Leon Bakst's illustration of Nijinsky as the faun on the cover of the programme for the 1912 season of the Ballet RussesFew ballets have enjoyed as sensational a first night as The Afternoon of a Faun by the Ballets Russes at the Théâtre du Châtelet in Paris, to music by Debussy with scenery and costumes by the Russian painter Léon Bakst. The ballet was choreographed and dominated by the 22-year-old Vaslav Nijinsky, who took the leading role of the amorous faun pursuing a group of shy, but delicious, nymphs who are on their way to a nearby lake. It broke electrifyingly with tradition and most of the other dancers did not enjoy it. Nijinsky would not let them act and told them: ‘It is all in the choreography.’ The production has been described as an attempt to fashion ‘a new language of movement’ and it heralded the modern era in ballet.

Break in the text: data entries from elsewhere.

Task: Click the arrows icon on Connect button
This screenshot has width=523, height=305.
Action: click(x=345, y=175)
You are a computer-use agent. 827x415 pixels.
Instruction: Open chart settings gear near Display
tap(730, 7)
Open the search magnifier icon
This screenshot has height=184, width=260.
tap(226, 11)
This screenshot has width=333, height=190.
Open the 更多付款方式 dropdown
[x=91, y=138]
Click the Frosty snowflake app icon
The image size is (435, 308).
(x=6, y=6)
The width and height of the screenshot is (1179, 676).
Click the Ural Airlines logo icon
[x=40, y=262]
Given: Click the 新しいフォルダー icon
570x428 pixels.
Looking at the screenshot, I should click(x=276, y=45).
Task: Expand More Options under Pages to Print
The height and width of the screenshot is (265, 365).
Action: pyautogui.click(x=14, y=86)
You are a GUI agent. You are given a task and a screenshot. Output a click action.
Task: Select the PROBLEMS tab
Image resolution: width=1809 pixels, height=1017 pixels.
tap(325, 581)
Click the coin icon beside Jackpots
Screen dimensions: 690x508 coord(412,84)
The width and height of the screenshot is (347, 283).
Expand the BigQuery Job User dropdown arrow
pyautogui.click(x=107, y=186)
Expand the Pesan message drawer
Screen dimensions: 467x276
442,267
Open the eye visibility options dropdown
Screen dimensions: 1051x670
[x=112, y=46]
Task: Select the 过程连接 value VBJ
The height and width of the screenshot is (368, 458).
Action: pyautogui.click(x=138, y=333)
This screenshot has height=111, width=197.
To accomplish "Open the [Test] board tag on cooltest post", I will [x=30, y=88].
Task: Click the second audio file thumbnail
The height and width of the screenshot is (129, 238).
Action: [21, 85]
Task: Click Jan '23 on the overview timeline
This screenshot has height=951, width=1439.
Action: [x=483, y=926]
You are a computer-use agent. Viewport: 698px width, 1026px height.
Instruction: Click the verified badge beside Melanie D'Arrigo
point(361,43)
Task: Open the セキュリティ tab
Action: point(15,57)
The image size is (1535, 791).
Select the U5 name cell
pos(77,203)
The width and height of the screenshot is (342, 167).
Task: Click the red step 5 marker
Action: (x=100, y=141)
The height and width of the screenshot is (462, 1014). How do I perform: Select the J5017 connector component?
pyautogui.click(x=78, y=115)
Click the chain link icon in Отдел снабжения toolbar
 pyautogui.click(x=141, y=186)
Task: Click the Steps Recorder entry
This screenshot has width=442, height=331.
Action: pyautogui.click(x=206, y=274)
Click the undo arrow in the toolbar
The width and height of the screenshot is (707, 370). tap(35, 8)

Nijinsky’s dancing was both supremely graceful and staggeringly spectacular (Dame Marie Rambert once said she did not know how high his leaps were, but they were all ‘near the stars’) and the short performance, with only about 11 minutes of dancing, was designed to resemble scenes from Ancient Greek vase paintings. At the same time it was intensely erotic and culminated in an orgasmic scene, with the faun making love to a scarf that the most desirable nymph had dropped as she ran away. One of the female dancers described Nijinsky’s movements as ‘virile and powerful’ and his way with the nymph’s scarf as ‘so animal’.

Not surprisingly the performance caused an uproar. Le Figaro condemned ‘vile movements of erotic bestiality and gestures of heavy shamelessness’ and the police were brought in for the second performance, which sold out. The ballet stayed in the repertoire for only a few years and was not resurrected until the 1980s. By that time Nijinsky was dead. Diagnosed with schizophrenia, he spent long periods in mental hospitals and died in London in 1950 at the age of 60. Rudolf Nureyev remarked years afterwards that the faun in L’après-midi was his favourite role in all ballet.